Task to complete —
Search the lines of the records for the word "will", and copy every line that has it.

(Dataset entries)
'''

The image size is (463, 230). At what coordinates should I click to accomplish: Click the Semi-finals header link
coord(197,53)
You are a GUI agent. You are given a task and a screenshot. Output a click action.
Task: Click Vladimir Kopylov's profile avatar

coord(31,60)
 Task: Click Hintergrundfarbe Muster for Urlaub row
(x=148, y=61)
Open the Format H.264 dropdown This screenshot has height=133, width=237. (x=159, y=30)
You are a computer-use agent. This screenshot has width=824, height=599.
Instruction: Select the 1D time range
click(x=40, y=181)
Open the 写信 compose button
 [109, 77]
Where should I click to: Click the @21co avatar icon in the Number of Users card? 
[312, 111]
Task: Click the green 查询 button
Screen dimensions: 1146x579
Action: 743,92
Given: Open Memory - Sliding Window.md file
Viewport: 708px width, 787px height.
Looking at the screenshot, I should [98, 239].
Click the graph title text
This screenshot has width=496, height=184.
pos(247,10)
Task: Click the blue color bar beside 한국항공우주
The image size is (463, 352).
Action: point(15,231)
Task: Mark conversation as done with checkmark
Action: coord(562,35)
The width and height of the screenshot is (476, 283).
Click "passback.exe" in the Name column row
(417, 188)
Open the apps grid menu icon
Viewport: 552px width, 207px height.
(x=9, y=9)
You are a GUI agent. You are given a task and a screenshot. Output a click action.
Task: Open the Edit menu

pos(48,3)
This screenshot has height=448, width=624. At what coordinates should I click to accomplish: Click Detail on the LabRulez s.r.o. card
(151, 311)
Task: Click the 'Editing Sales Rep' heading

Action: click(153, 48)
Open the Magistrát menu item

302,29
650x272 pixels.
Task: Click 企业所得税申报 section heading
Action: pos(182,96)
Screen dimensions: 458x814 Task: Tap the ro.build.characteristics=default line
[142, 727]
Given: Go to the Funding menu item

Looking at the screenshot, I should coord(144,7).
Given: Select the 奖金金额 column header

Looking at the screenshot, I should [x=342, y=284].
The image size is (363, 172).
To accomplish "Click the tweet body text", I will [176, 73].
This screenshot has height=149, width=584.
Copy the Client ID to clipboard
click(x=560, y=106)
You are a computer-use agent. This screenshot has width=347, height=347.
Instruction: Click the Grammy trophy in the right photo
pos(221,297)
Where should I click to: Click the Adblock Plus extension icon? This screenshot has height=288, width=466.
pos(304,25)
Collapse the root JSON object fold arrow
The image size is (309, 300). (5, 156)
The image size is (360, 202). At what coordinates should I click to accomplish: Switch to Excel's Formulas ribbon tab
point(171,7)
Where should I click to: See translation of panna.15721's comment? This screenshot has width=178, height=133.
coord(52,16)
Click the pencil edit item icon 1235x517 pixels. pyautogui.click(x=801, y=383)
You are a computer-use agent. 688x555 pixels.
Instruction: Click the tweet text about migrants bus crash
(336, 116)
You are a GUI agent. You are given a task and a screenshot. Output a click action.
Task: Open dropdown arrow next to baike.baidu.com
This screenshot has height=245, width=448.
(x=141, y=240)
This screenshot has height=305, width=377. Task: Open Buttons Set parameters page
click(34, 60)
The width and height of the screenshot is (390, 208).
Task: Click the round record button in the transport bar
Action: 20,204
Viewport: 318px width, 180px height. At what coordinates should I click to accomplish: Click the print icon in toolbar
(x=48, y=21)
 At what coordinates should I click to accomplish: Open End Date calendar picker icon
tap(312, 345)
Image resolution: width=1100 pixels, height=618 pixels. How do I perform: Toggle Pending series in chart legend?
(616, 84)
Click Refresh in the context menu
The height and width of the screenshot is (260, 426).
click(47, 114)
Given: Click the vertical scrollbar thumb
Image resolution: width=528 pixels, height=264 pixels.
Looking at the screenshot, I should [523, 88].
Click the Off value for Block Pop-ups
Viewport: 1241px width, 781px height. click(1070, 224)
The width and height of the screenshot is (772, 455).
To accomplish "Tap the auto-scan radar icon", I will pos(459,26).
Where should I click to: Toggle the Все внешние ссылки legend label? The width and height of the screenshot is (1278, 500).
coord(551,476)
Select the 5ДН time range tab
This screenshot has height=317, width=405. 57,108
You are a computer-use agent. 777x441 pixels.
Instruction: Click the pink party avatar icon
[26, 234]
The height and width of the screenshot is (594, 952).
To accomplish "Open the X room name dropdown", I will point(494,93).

'''

Completed task —
To accomplish "Click the tweet body text", I will [176, 73].
To accomplish "Tap the auto-scan radar icon", I will pos(459,26).
To accomplish "Open the X room name dropdown", I will point(494,93).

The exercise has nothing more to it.